Tuesday, 24 June 2014

Hosta species

Hostas are herbaceous perennial species from the Asparagaceae family. Other common names include plaintain lily and funkia. In the British Isles they are usually grown as a leafy ornamental plant and are particularly popular for shady areas of the garden. Native to Asia, the hosta genus has around 45 different species and an estimated 5000 different cultivars.

An image of hosta leaves
Hosta species

Hostas are popular in Japan as a vegetable known as urui and prepared in a number of different ways including boiling in water and frying in a tempura batter. The term hosta is named after the Austrian botanist Nicholaus Thomas Host who was a botanist and physician to the Holy Roman Emporer Francis II.

Growing methods

Hostas will not necessarily grow true from seed and take some years to get established. Sow seed in the spring and barely cover the seed with soil. Ensure the soil remains moist. Plants will germinate within a few months. When seedlings have emerged prick them out and pot them on into individual pots. Keep them under cover for the first winter and then plant out the following spring or summer after the first frosts.

Hostas flourish in damp fertile soil, although will do well in most moist soils. They like a mulch spread around the base and this can prevent heave. They grow well in full sun or deep shade. They are in flower from August to September. Although we have read they don't do well competing with the shallow roots of trees our plants are doing well growing around the base of a large old beech tree.

Hostas are generally quite easy plants to grow. Very vigorous and clump forming, they provide a dense carpet crowding out other plants in the borders. Plants can be divided easily at any time of the year. Water well before hand and keep them well watered until they are established. Hostas will hybridize freely.
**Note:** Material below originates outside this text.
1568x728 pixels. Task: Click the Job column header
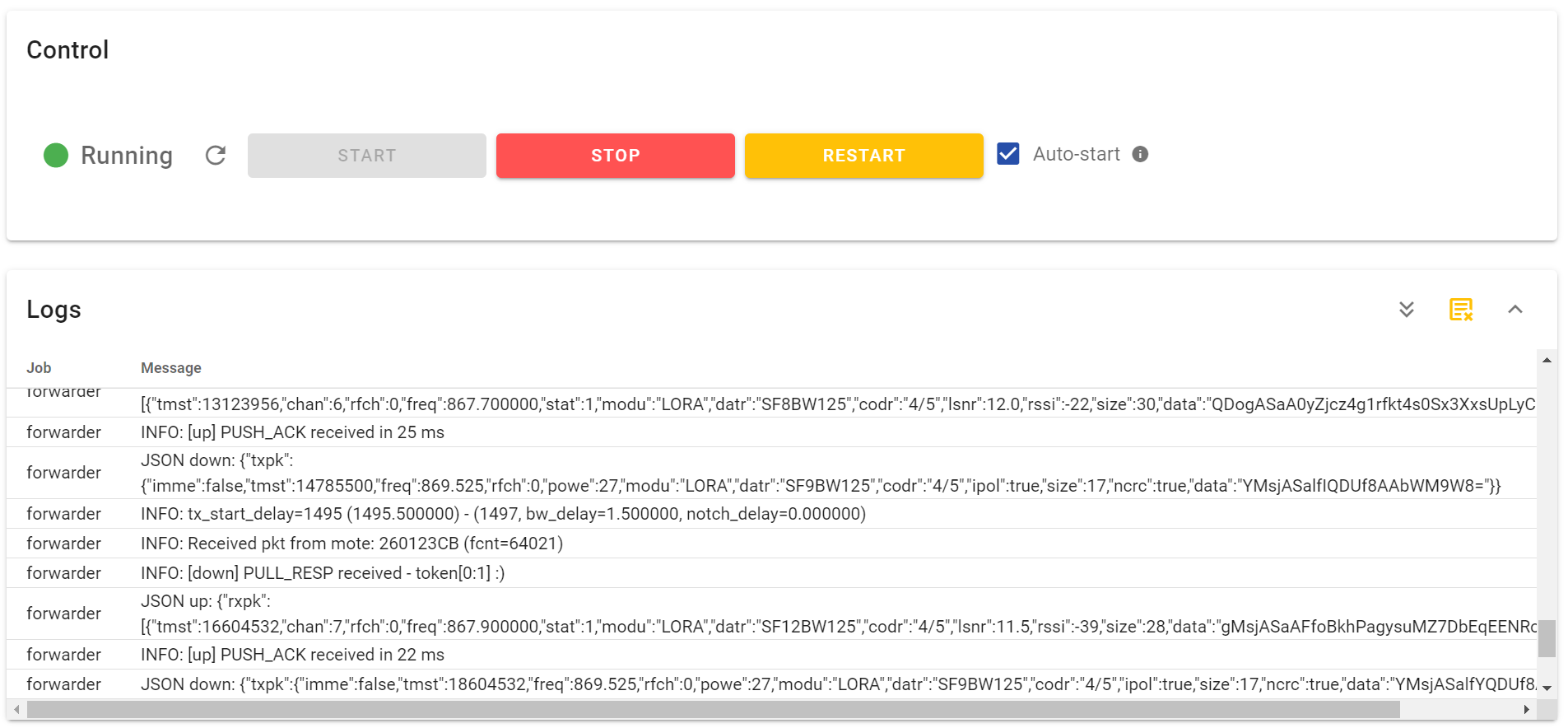point(39,368)
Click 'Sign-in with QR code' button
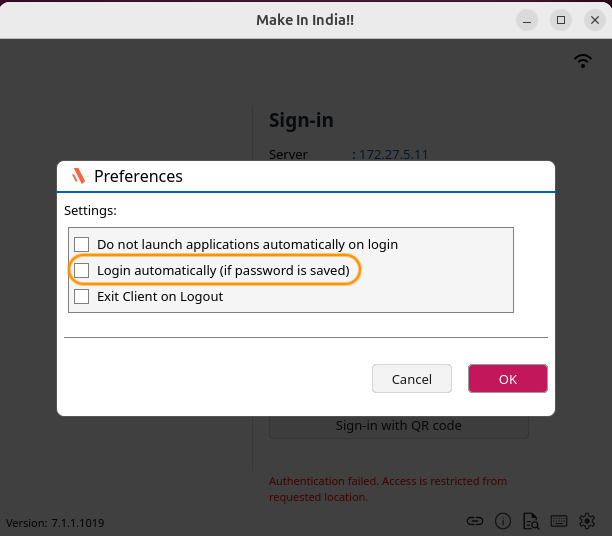The width and height of the screenshot is (612, 536). coord(398,425)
Slugs and snails love them. Since we don't use any poisons or traps in the garden, our hosta leaves always have a few holes here and there but it doesn't bother us over much. Rabbits and deer are supposed to be attracted to them but we have never found this to be the case. The RHS (Royal Horticultural Society) in the UK say they are generally disease-free.

Raw edible parts

The shoots, leaf petiole, whole leaves and flowers are edible raw. The fresh leaves and stems are best harvested while young and tender. The older leaves become tough and fibrousy and may become bitter in flavour. Hostas can be used as a cut and come again plant and will readily re-grow their leaves after being chopped down to the base.

All hosta species are edible but H. montana and H. sieboldii are most popularly used for vegetables. H. plantaginea is grown for its sweet flowers. In Japan the species H. montana is also known as oobagiboushi. Ooba means large leaf and giboushi means a type of cylindrical column or ornament used on Japanese bridges. H. montana is found growing wild in the mountains and is also cultivated for the vegetable market. Urui is the word used to describe the young leaves of this particular species.

Hosta stems are often likened to asparagus. The leaves are crunchy and have a good green leafy flavour. Hostas are a good salad plant and should probably be a lot more popular as a vegetable in the UK than they actually are. Hostas are easy to grow, far easier than asparagus that's for sure. They make a good permaculture plant and understorey plant for edible forest gardens.